╭─ RECORDS PROVIDED
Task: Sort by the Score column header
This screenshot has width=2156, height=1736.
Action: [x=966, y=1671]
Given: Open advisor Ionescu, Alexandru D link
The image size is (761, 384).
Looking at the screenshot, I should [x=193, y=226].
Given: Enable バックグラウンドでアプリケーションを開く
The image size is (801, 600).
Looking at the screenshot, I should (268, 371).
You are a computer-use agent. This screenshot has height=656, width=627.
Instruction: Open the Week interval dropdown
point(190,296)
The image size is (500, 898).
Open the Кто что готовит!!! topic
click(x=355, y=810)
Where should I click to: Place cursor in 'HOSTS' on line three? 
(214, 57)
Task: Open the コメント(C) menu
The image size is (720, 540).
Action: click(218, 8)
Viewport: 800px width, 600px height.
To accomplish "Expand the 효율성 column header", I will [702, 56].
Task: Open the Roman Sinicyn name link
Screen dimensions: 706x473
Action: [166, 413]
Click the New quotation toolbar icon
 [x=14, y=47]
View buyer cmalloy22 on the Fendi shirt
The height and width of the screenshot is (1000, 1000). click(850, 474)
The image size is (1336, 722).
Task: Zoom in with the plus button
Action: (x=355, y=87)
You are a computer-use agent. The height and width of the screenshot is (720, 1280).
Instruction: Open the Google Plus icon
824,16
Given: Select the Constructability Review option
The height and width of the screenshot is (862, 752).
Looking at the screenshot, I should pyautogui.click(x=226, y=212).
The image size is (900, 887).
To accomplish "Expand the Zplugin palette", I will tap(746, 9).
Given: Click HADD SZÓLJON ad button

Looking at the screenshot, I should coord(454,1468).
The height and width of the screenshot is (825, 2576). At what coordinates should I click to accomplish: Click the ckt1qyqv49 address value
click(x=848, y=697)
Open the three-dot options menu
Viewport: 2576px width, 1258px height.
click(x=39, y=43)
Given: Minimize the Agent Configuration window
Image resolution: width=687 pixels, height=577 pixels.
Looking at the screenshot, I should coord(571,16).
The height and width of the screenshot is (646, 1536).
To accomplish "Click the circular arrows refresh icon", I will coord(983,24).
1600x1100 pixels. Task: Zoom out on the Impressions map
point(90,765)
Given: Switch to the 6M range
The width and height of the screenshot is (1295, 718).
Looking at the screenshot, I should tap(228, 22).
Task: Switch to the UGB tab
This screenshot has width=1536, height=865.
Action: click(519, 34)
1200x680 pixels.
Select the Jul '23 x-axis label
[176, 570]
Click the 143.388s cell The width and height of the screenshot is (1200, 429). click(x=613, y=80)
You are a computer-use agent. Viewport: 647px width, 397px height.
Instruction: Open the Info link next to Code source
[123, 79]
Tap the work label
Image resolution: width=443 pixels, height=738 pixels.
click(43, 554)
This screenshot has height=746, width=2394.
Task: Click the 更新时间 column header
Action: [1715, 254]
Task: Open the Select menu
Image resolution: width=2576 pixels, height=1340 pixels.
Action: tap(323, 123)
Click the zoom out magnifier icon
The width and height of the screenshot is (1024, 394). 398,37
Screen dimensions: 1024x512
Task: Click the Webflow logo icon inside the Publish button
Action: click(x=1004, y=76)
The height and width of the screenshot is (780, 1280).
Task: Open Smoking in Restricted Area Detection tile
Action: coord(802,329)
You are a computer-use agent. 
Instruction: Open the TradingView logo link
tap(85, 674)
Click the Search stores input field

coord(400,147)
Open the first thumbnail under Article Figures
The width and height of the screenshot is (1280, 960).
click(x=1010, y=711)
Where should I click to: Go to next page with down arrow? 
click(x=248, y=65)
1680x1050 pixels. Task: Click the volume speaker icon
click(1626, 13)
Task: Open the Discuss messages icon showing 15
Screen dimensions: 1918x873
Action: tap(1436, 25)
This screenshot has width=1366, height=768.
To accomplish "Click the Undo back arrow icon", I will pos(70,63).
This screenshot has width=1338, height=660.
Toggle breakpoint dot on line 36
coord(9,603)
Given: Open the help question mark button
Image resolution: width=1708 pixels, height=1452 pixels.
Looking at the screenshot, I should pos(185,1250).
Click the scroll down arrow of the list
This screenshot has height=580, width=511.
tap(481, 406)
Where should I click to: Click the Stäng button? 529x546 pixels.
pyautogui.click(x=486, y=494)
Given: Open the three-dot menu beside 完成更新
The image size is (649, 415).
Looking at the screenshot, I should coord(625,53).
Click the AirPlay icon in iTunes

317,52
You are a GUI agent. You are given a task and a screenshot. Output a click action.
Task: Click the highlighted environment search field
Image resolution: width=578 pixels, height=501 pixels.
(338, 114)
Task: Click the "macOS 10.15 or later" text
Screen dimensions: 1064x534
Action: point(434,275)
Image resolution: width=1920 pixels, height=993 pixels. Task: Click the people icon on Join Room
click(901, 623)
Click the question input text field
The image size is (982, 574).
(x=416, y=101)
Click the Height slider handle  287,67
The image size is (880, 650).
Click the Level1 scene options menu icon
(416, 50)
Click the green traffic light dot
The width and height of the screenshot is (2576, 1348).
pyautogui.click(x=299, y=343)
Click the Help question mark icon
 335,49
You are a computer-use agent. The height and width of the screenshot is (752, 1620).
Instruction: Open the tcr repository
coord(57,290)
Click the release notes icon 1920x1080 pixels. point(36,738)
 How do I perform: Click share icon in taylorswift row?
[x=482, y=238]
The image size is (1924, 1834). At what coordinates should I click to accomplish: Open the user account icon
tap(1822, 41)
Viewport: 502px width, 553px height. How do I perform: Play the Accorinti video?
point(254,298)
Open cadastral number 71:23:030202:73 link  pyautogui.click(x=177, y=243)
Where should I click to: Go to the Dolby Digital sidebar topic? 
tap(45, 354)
╰─
● WHAT NEEDS TO BE DONE:
Which lines of the material above contain the word "options"? Copy each of them, counting only matches with the same case.

● TASK RESPONSE:
Open the three-dot options menu
Click the Level1 scene options menu icon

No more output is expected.